IDOMENI, Greece (AP) — Before catching the world's attention, Idomeni was a sleepy village on the Greek border with Macedonia, the last stop on the train before heading through former Yugoslav countries and onto western Europe.

Hundreds of thousands of refugees followed the train tracks past Idomeni northward in 2015, when the migrant crisis exploded. They came from Syria, Iraq and elsewhere, trekking through Greece after dangerous rides on rickety smugglers' boats from Turkey, most hoping to make it west and north to more prosperous European countries.

Idomeni is where they stopped when Europe decided to close its borders in March.

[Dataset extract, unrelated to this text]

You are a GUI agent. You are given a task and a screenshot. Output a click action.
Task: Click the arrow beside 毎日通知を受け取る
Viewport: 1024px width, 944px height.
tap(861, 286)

Gradually, helped by volunteers, the stranded refugees created a small town. There was a tiny school, a portable cinema, food stalls, barbers, a first aid station, a hotspot for wireless Internet. Refugees took over every inch of the train station and spread out into the surrounding fields, living in tents as the population swelled to 14,000.

A fortunate few hundred got places on decommissioned train cars — some had been used as sleeper carriages, others for freight. It's where Majd, a 22-year-old fine arts student from Damascus, wrote poetry, where toddler Abdul took his first steps, where Maher and Midia spent their honeymoon.

Braving bad weather and sheer boredom, the wait for some good news seemed endless.

It never came.

On government orders, Idomeni was cleared out this week. The tents were packed up, the land bulldozed, and the migrants placed on convoys of buses escorted by police to army-built shelters elsewhere.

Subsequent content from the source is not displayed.